Nom officiel : Royaume du Maroc
Nature du régime : Monarchie
Chef de l’Etat : Le Roi Mohammed VI (intronisé le 30 juillet 1999)
Chef de gouvernement : M. Abdelilah Benkirane (depuis le 29 novembre 2011)

Données géographiques

Superficie : 446.550 km2
Capitale : Rabat
Villes principales : Casablanca, Fès, Tanger, Meknès, Marrakech, Salé, Agadir
Langue (s) officielle (s) : arabe, tamazight
Langue (s) courante (s) : arabe dialectal (darija), langues berbères, français (commerce, politique, diplomatie)
Monnaie : dirham marocain 1 euro = ± 11,1 MAD
Fête nationale : 30 juillet (Fête du Trône)

Données démographiques
Sources : DNS, CIA World Factbook, rapport du PNUD

Population : 33,3 millions (estimation 2014 CIA World Factbook)
Densité : 75,7 hab./km2
Croissance démographique : +1%
Espérance de vie : 76,7 ans
Taux d’alphabétisation : 70%
Religion (s) : islam sunnite de rite malékite (99 %), christianisme, judaïsme (1 %)
Indice de développement humain : 0,617, 126e (classement 2015)

Données économiques (2015, sauf mention contraire)

PIB : 97,1 Mds € (à taux de change constant)
PIB par habitant : 2.900 € /hab
Taux de croissance : +2.9% (3.6% hors agriculture) 2014, 4,4 % (prévision 2015 du FMI)
Taux de chômage (au sens du BIT) : 9.8%
Taux d’inflation : 1,5 %
Dette publique : 63,9% du PIB
Déficit budgétaire : -3,5% du PIB
Balance commerciale : -17.6% du PIB
Principaux clients (2014) : Espagne 22%, France 20,5%, Brésil 4,6%
Principaux fournisseurs (2014) : Espagne 13,4 %, France 13,3%, Chine 7,6%

Part des principaux secteurs d’activités dans le PIB :

  • agriculture : 17 %
  • industrie : 28 %
  • services : 55 %

Exportations de la France vers le Maroc : 3,8 Mds € (2014)
Importations françaises depuis le Maroc : 4.4 Md€ = 3,6 Mds € (2014)
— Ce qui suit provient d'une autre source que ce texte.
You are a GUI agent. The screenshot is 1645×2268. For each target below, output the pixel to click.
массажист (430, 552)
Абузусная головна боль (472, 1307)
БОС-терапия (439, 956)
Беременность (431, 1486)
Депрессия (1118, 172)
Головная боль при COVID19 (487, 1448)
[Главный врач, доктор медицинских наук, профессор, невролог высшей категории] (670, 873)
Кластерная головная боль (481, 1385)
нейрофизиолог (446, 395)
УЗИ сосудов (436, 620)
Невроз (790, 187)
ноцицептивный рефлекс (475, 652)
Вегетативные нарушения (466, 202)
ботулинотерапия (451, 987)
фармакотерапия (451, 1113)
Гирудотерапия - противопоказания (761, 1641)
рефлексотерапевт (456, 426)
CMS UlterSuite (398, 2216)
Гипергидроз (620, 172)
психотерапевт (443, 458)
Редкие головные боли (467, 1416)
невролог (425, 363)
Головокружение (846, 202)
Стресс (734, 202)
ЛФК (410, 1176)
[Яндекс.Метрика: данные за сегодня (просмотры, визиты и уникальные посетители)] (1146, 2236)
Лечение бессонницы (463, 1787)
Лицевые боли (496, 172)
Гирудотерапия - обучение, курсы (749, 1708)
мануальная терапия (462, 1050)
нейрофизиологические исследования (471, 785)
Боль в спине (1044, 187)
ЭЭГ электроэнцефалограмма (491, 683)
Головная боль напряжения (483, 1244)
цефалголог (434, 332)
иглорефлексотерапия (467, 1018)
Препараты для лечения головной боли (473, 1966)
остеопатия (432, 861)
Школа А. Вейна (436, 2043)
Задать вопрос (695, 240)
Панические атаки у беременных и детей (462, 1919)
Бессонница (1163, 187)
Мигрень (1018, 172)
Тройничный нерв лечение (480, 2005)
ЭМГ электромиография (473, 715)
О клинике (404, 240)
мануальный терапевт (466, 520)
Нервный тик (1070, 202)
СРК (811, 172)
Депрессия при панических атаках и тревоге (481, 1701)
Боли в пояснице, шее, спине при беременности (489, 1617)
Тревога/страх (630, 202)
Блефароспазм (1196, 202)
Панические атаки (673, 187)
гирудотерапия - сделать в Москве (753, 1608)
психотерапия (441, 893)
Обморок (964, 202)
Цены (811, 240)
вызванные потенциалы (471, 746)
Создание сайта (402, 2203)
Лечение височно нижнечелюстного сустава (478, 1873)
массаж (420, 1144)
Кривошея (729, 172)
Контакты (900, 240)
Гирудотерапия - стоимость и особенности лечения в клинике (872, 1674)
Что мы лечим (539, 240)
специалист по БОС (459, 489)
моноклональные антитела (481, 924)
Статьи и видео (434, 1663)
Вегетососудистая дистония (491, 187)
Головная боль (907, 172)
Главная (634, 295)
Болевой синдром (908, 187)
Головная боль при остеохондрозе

Sources : FMI, DGTPE, service économique de l’ambassade de France au Maroc, CIA World Factbook

6 consulats généraux de France : Agadir, Casablanca, Fès, Marrakech, Rabat, Tanger
Communauté française au Maroc : à l’été 2015, 50.455 ressortissants étaient inscrits au registre des Français établis hors de France, dont environ 50% de binationaux.
Communauté marocaine en France : estimée à 1.5M personnes.
15 Consulats marocains en France : Bastia, Bordeaux, Colombes, Dijon, Lille, Lyon, Marseille, Montpellier, Orléans, Paris, Pontoise, Rennes, Strasbourg, Toulouse et Villemomble

Politique intérieure

Le Roi Mohammed VI, au pouvoir depuis 1999, a engagé la modernisation politique, économique et sociale du pays : grands plans sectoriels, réformes du code de la famille et de la protection sociale, dynamisme de la société civile et progrès dans la transparence électorale. En 2006, le rapport de l’Instance équité et réconciliation, instituée par le Roi pour faire la lumière sur les violations des droits de l’Homme entre 1956 et 1999, a aussi été une étape marquante.

Le contexte régional au printemps 2011 a accéléré ce mouvement. Le Roi, dans son discours du 9 mars 2011, a annoncé une réforme constitutionnelle. La nouvelle Constitution, élaborée sur la base de consultations étendues (partis politiques, syndicats et société civile), a été adoptée lors du référendum du 1er juillet 2011. Le nouveau texte a clarifié la relation entre les pouvoirs et renforcé les rôles du chef de gouvernement et du Parlement.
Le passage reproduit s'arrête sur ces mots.